ABOUT THIS EXERCISE:
Look through the data below for the line with "Where should I click to: Open" and the line with "Given: Uncheck the Council Meetings checkbox", then transcribe exactly from the first through the second, leaving out all pictures.

----------------

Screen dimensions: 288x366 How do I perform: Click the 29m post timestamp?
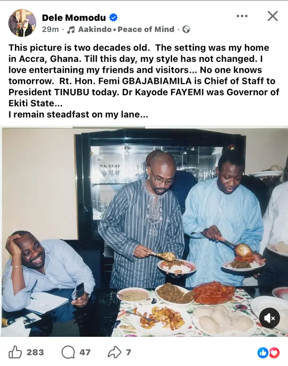pyautogui.click(x=50, y=30)
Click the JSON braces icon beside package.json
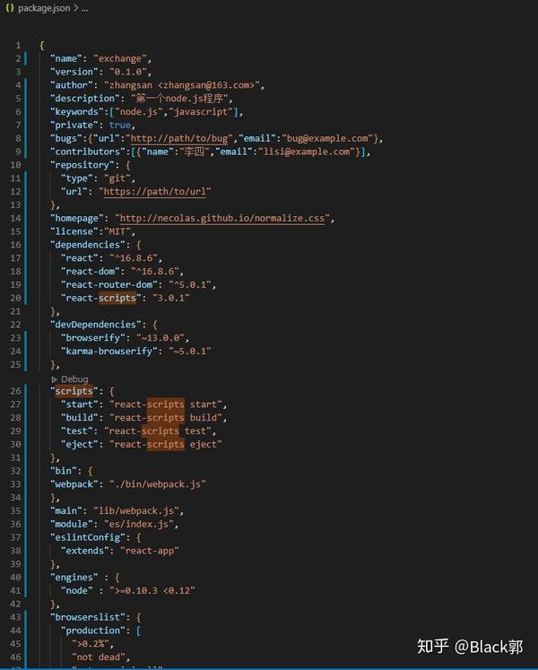Image resolution: width=538 pixels, height=670 pixels. pyautogui.click(x=10, y=8)
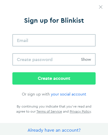This screenshot has height=135, width=108.
Task: Select the Already have an account? link
Action: pyautogui.click(x=54, y=130)
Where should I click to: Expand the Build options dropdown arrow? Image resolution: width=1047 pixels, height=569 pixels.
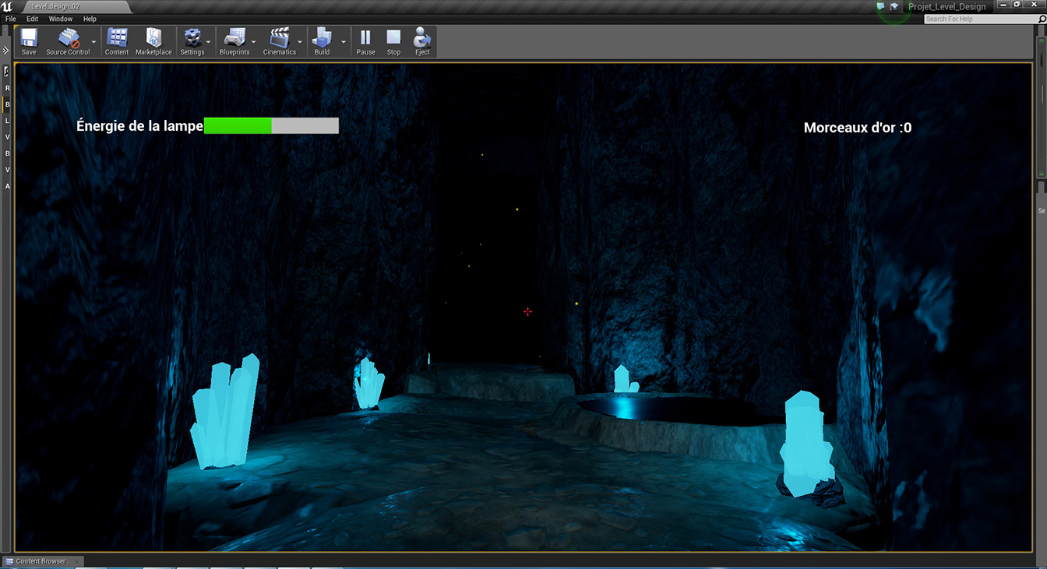coord(344,42)
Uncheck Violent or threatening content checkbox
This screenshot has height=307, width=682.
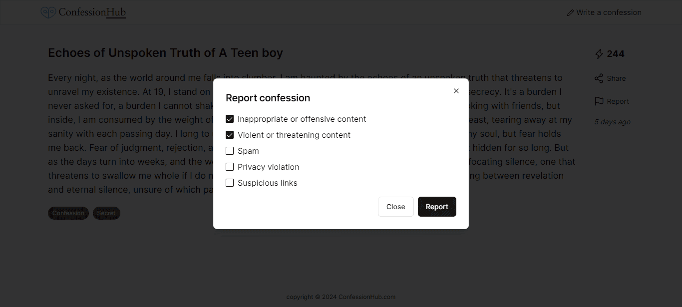230,135
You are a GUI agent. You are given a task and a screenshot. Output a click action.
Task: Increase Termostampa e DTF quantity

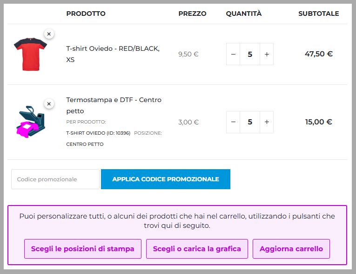pyautogui.click(x=267, y=122)
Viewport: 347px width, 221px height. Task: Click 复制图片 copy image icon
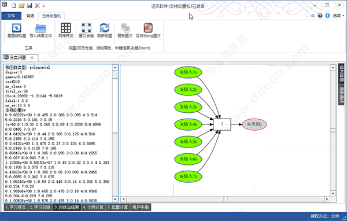125,28
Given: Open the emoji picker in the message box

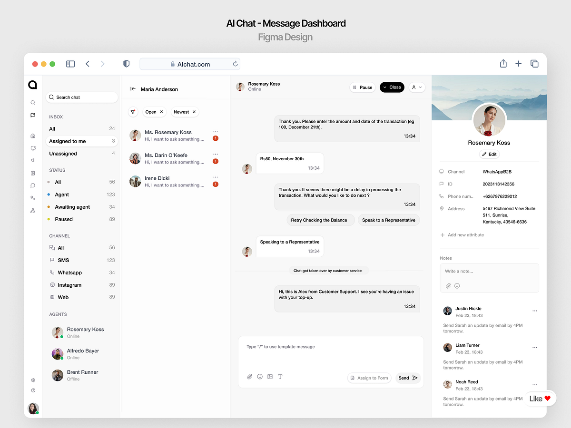Looking at the screenshot, I should (x=260, y=376).
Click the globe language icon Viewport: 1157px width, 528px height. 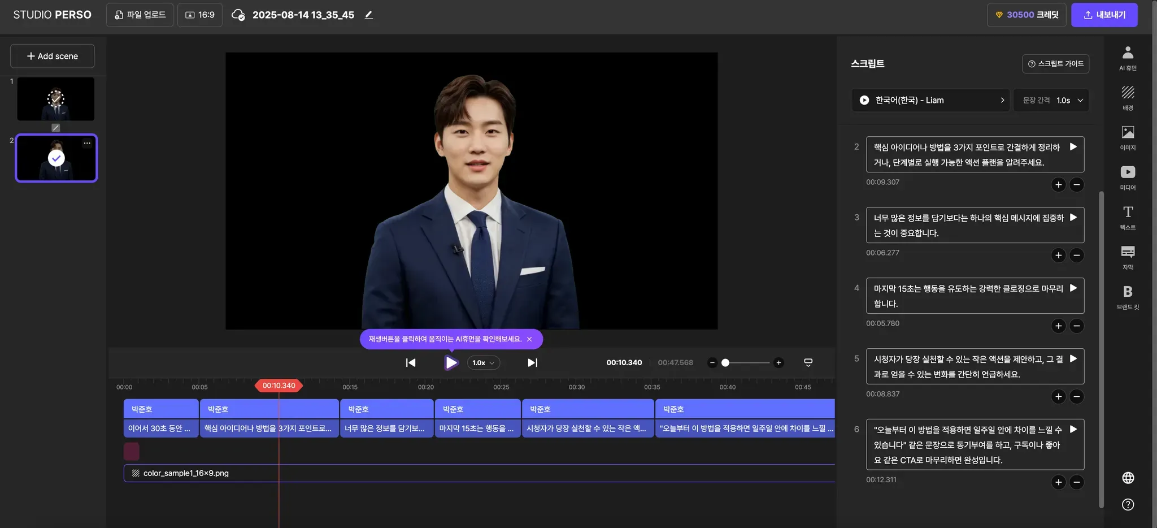coord(1128,478)
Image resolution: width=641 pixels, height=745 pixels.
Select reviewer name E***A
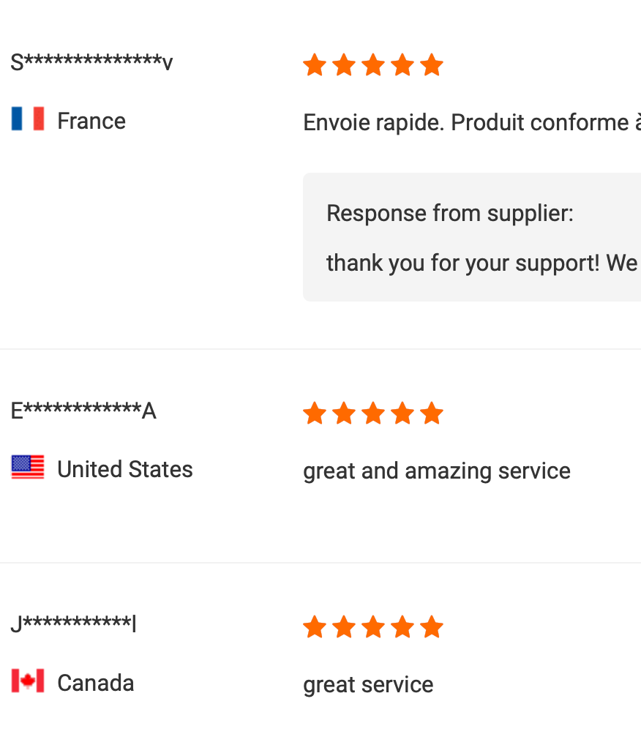point(83,411)
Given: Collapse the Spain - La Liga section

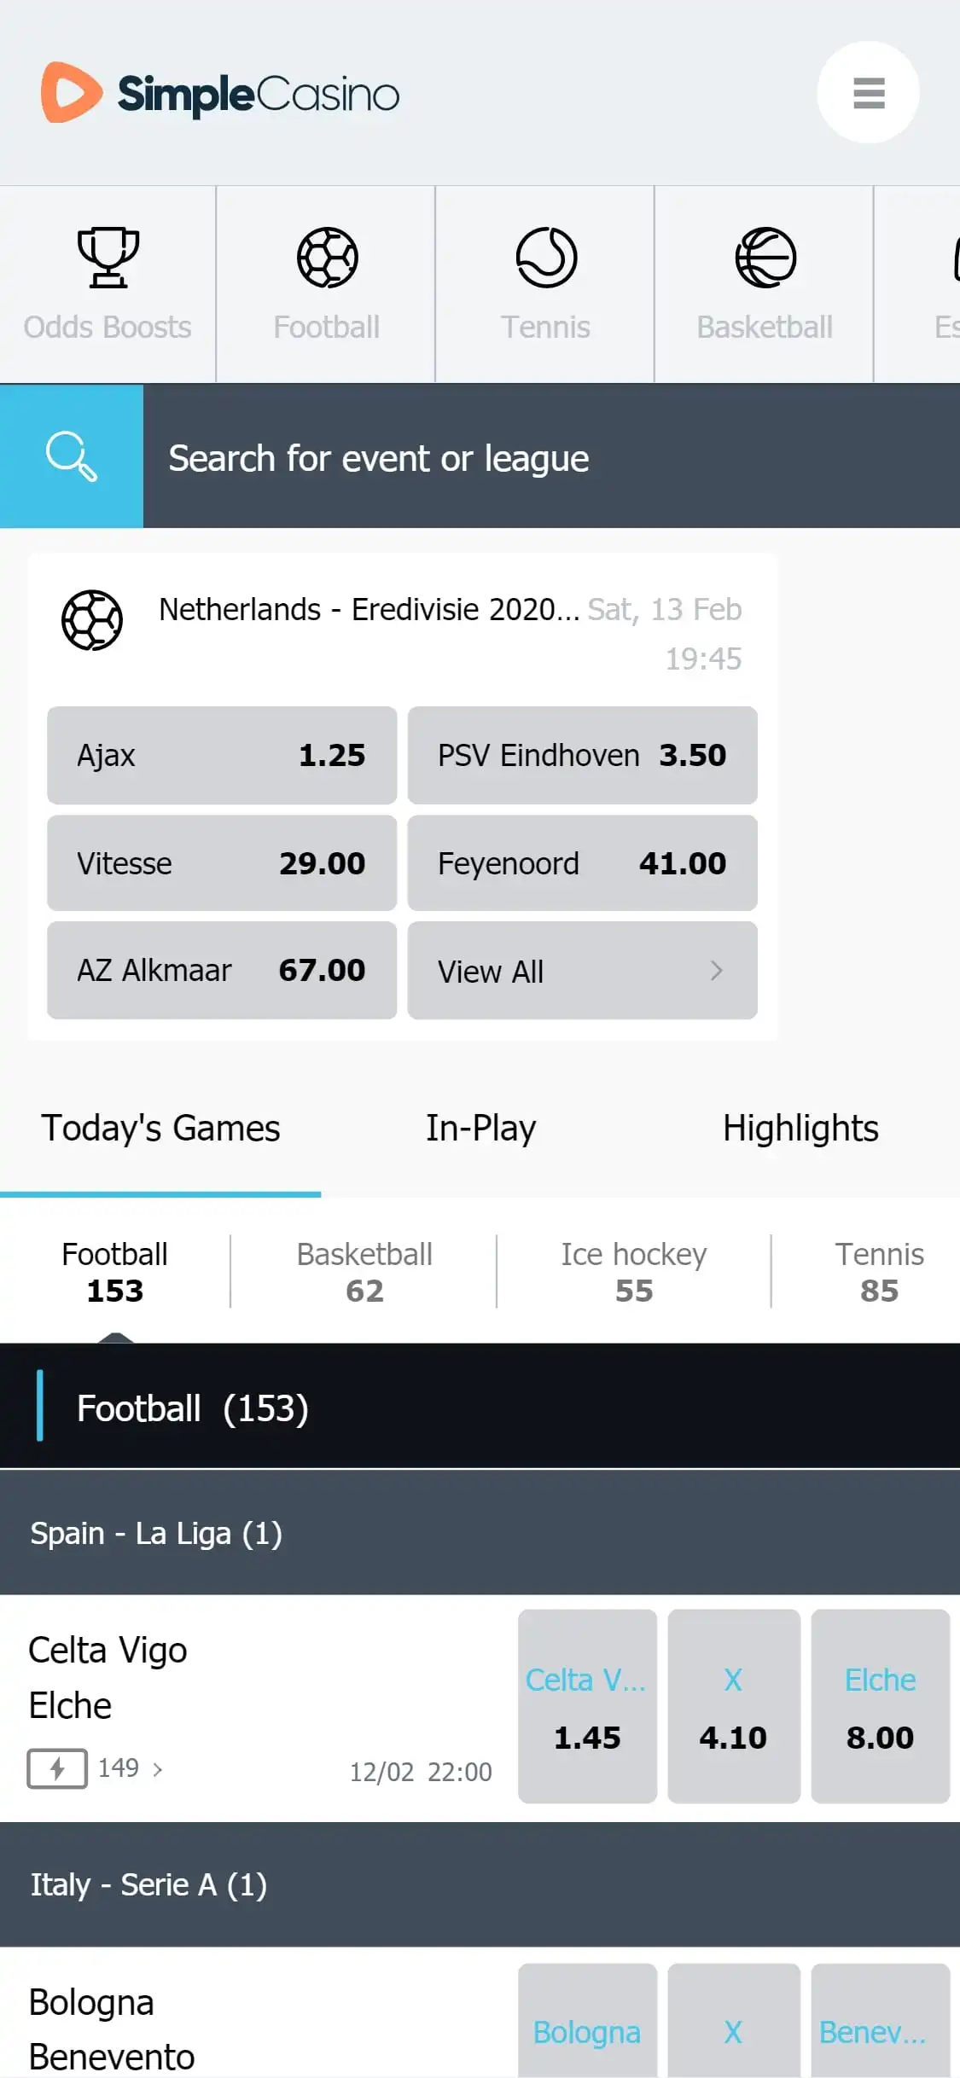Looking at the screenshot, I should point(480,1533).
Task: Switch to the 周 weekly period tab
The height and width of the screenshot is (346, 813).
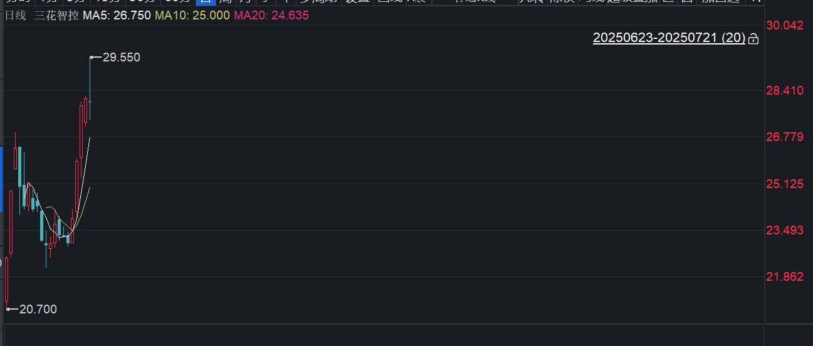Action: coord(224,2)
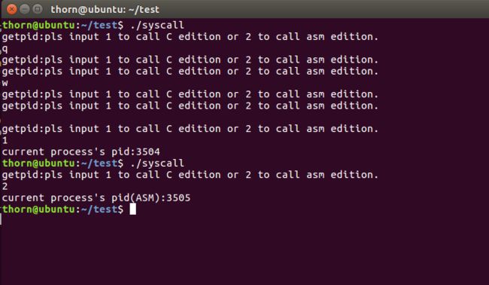Click the white block cursor
The image size is (489, 285).
pyautogui.click(x=133, y=209)
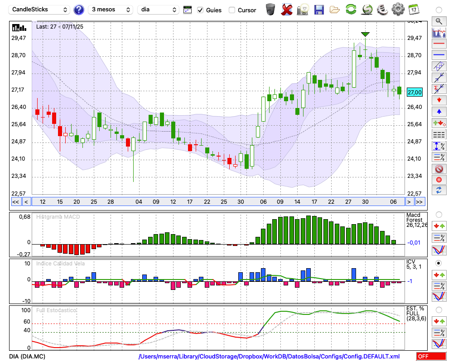Screen dimensions: 453x363
Task: Open the settings gear icon
Action: point(398,9)
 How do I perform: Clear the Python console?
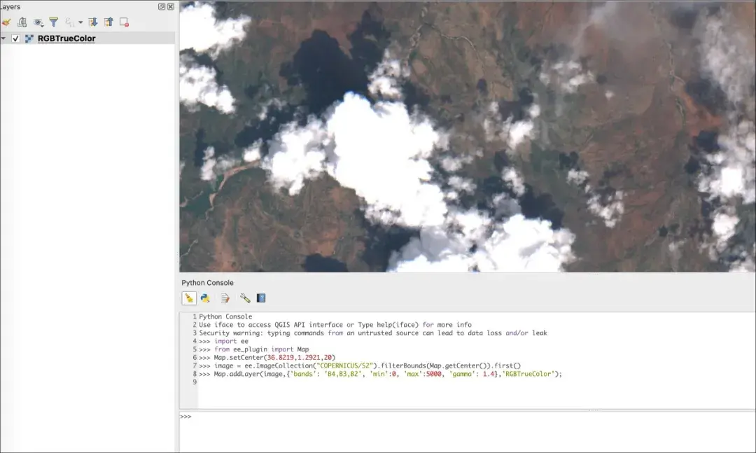[188, 298]
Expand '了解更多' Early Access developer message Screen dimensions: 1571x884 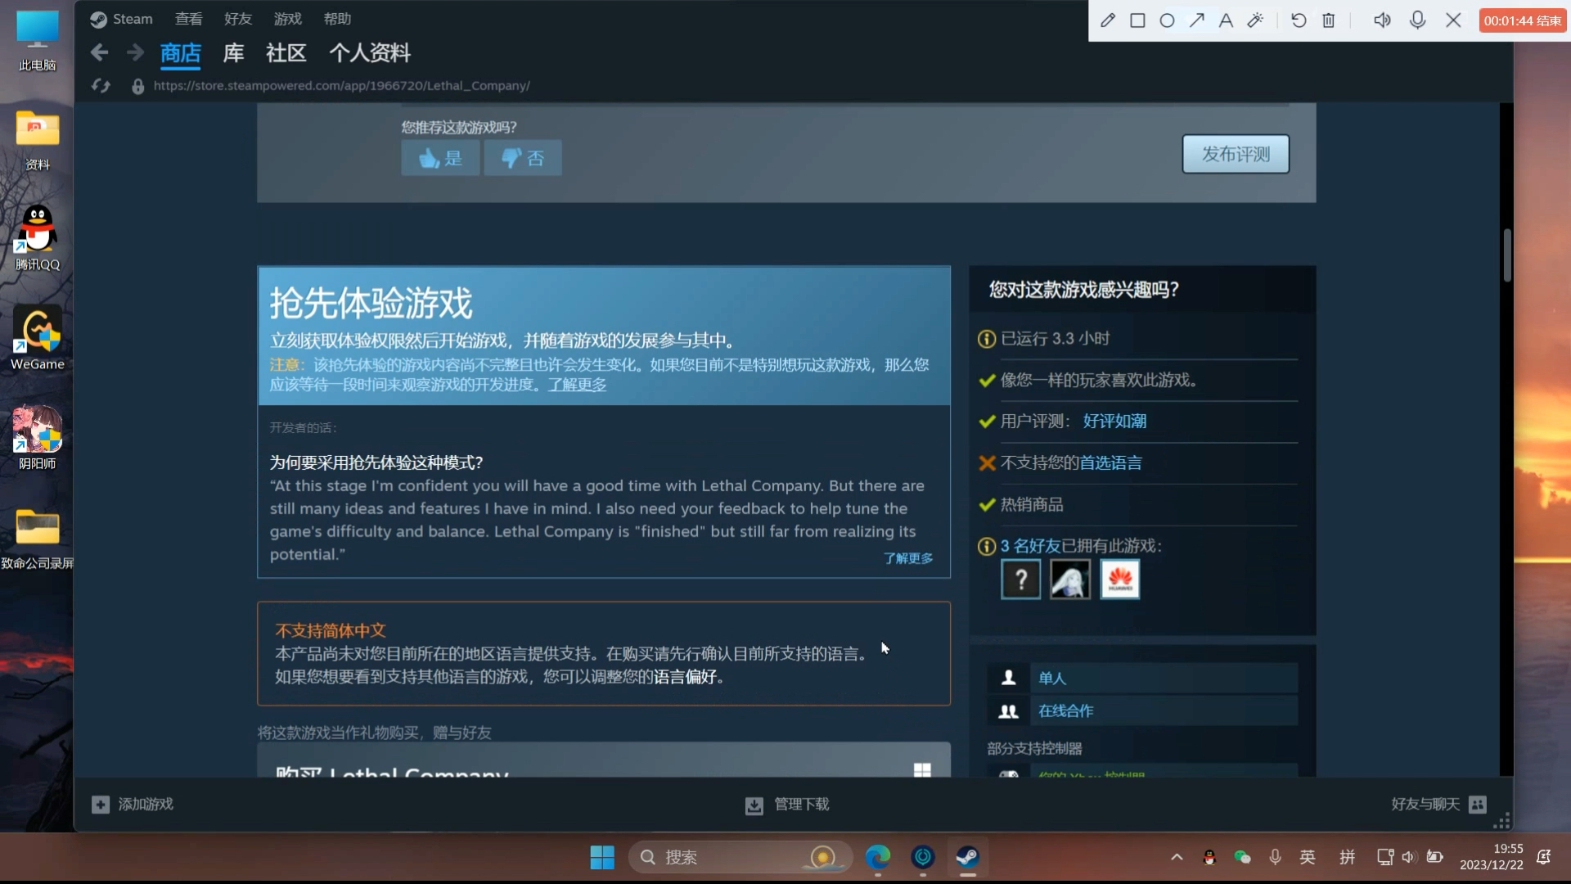point(907,558)
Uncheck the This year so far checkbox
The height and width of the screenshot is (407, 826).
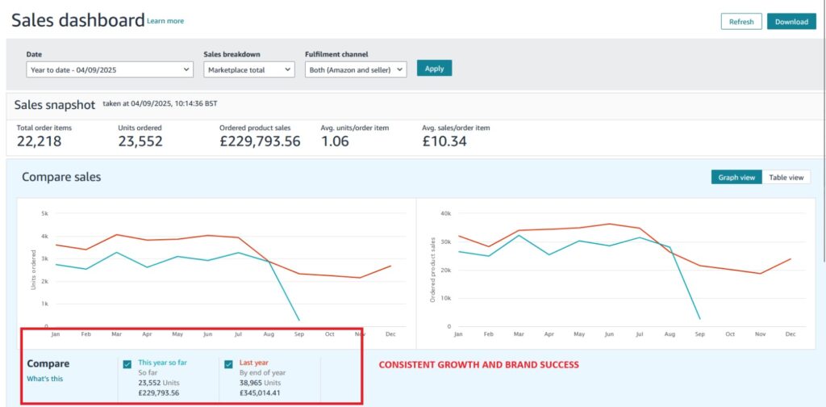127,364
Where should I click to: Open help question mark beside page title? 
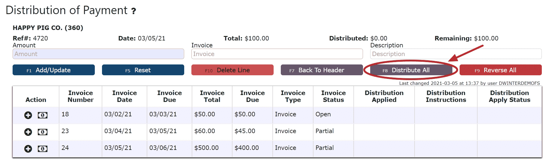point(134,11)
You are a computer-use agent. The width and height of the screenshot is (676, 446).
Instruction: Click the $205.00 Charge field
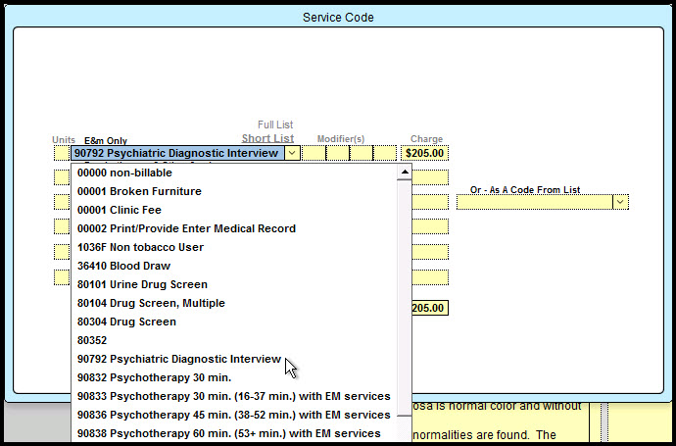pyautogui.click(x=424, y=153)
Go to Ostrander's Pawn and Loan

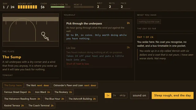[x=75, y=86]
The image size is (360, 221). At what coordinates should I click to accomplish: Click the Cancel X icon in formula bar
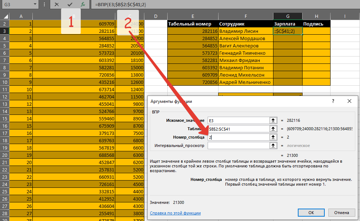(x=56, y=5)
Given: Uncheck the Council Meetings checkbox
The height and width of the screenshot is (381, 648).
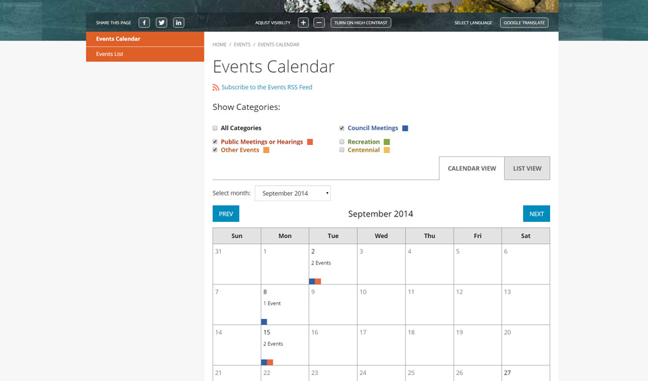Looking at the screenshot, I should (342, 128).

----------------

RESULT FOR THIS EXERCISE:
Where should I click to: Open help question mark beside page title? 
point(134,11)
You are a computer-use agent. The width and height of the screenshot is (676, 446).
Instruction: Click the $205.00 Charge field
pyautogui.click(x=424, y=153)
Go to Ostrander's Pawn and Loan

[x=75, y=86]
The image size is (360, 221). At what coordinates should I click to accomplish: Click the Cancel X icon in formula bar
(x=56, y=5)
Given: Uncheck the Council Meetings checkbox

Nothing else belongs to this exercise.